**Exercise objective**: All lines of the material that contain "agent" must be copied out.

Data extracts section start

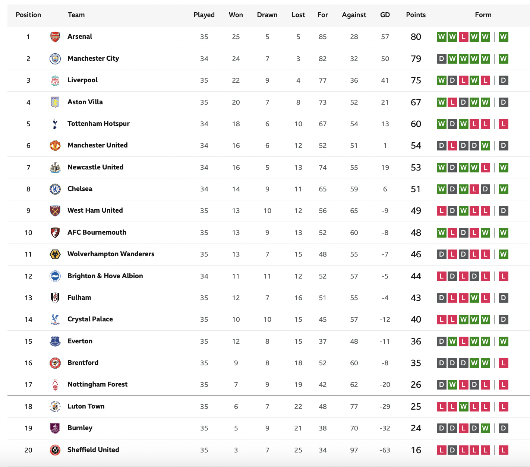Screen dimensions: 530x467
Task: Click the Arsenal club crest icon
Action: point(55,37)
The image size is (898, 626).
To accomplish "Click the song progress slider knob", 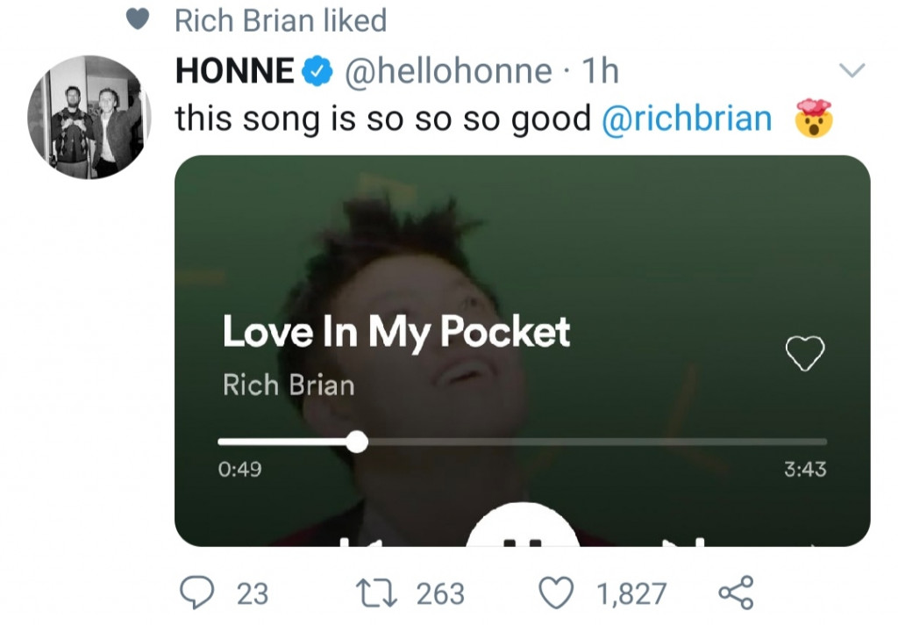I will [356, 441].
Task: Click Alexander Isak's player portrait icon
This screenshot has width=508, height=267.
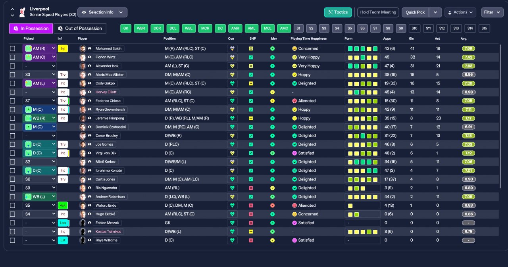Action: point(83,66)
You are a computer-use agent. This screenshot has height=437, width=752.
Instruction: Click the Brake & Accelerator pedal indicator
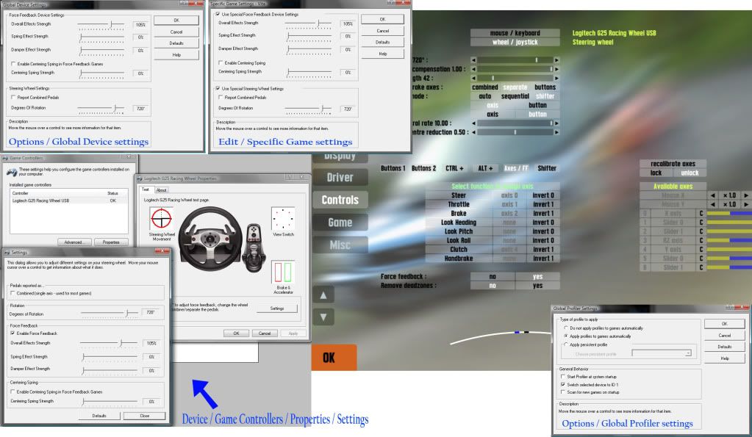pyautogui.click(x=282, y=273)
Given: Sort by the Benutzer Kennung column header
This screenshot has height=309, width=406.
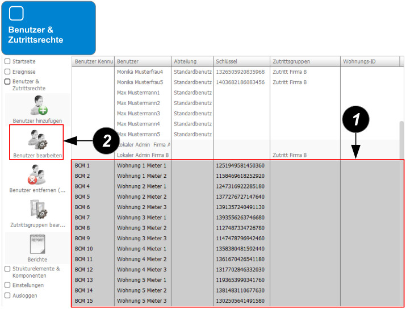Looking at the screenshot, I should [x=93, y=61].
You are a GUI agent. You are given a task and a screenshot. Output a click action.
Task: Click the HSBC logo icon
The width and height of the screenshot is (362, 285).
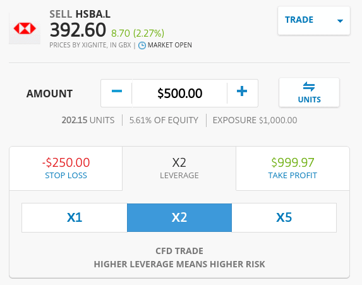tap(25, 28)
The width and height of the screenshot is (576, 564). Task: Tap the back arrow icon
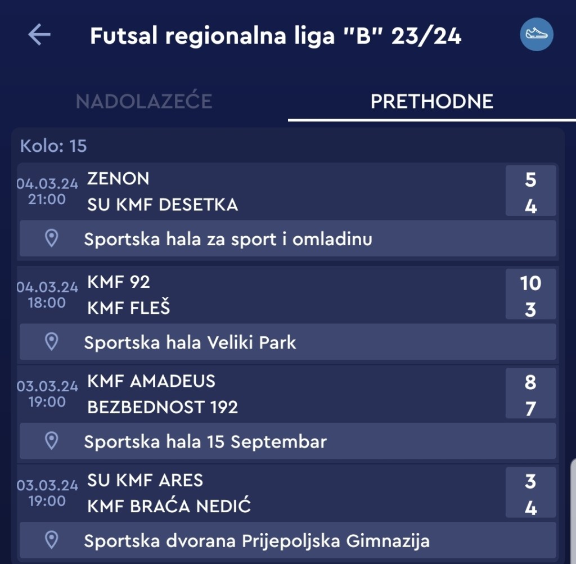click(39, 35)
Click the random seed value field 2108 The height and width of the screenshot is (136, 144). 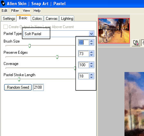[x=38, y=87]
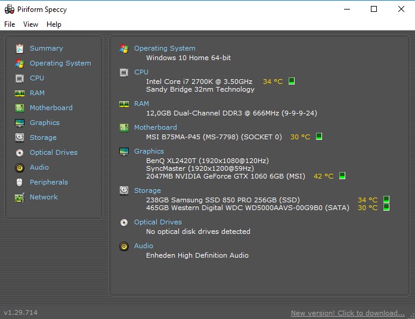Viewport: 415px width, 319px height.
Task: Click the Network icon in sidebar
Action: click(x=20, y=197)
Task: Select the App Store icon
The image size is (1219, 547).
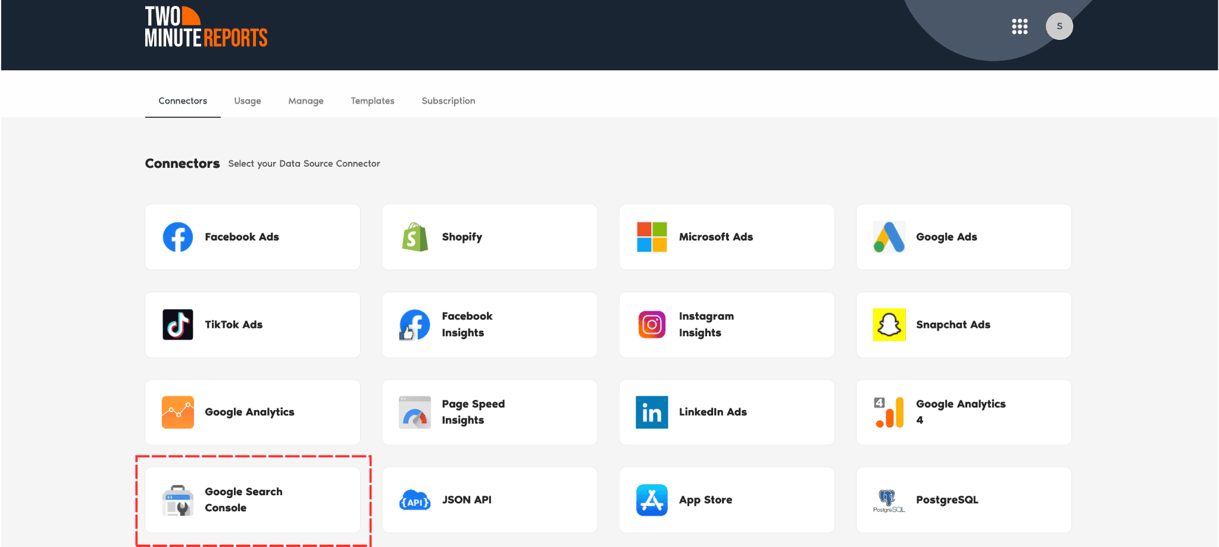Action: click(652, 500)
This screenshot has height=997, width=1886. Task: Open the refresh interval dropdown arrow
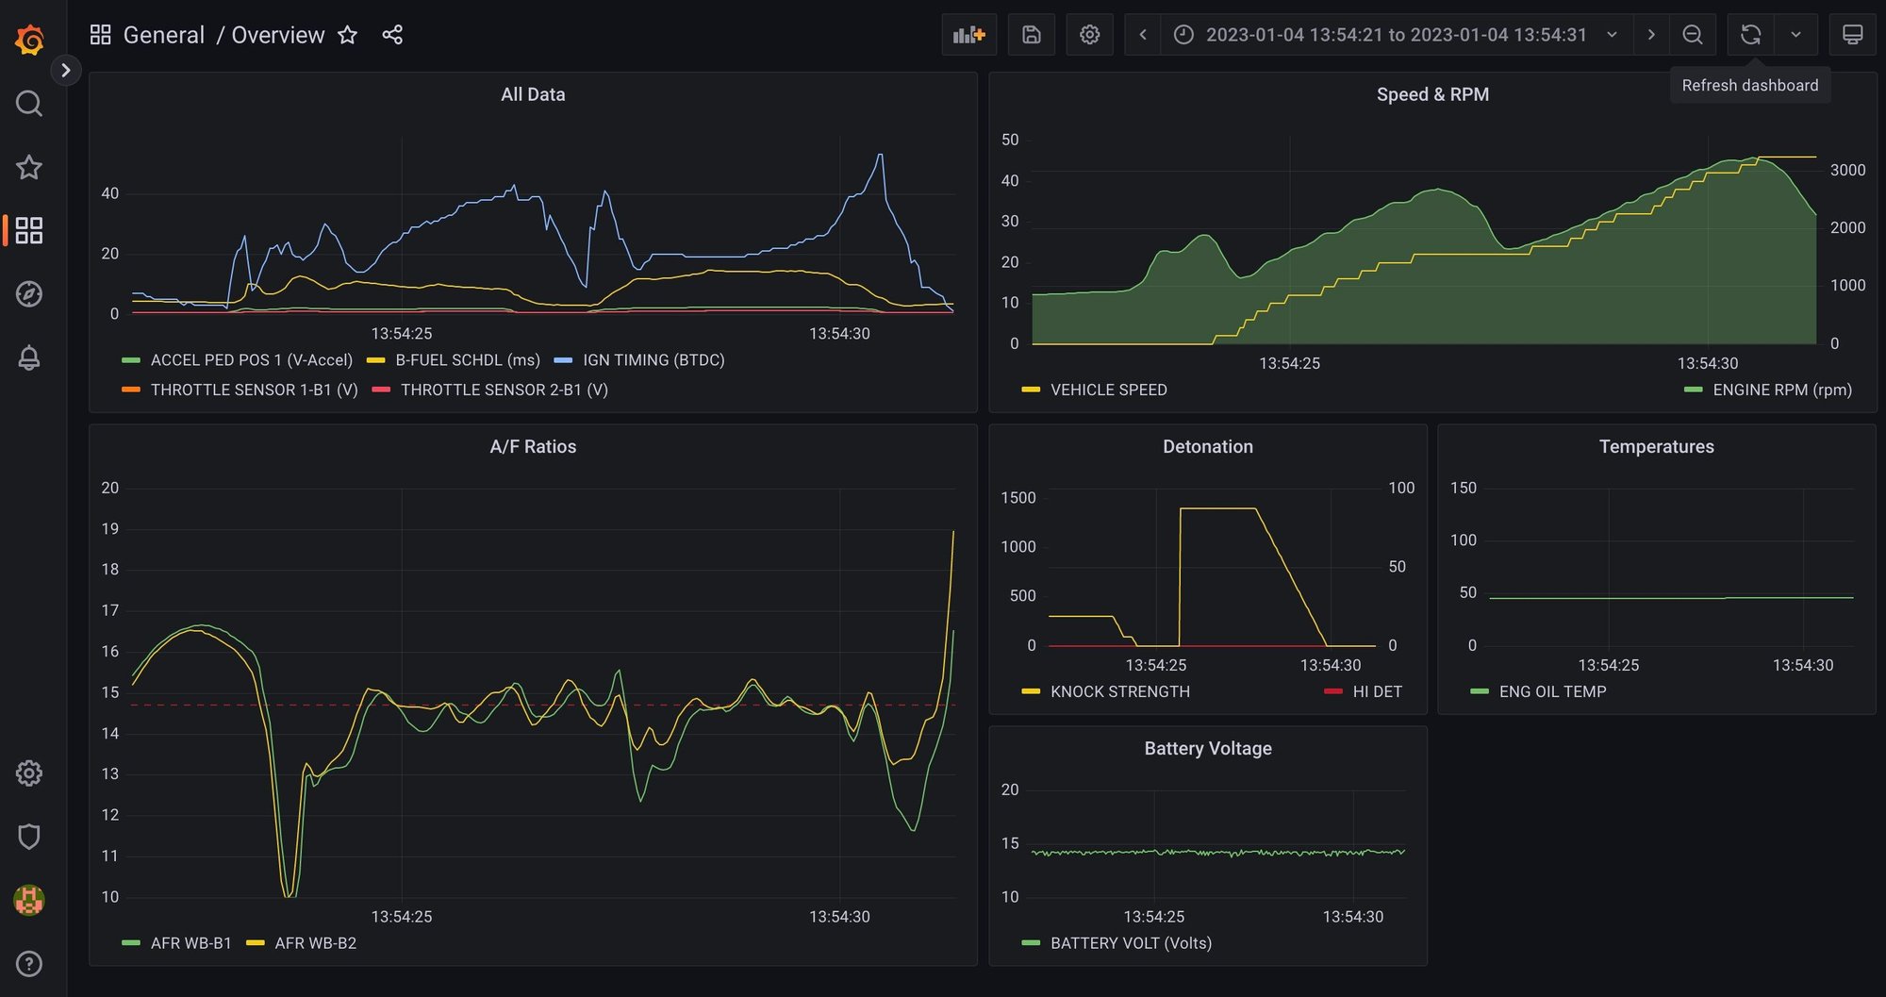click(x=1795, y=35)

Data extracts section end

**Answer space**:
You are a computer-use agent. This screenshot has height=437, width=752.
You are a GUI agent. You are given a task and a screenshot. Output a click action.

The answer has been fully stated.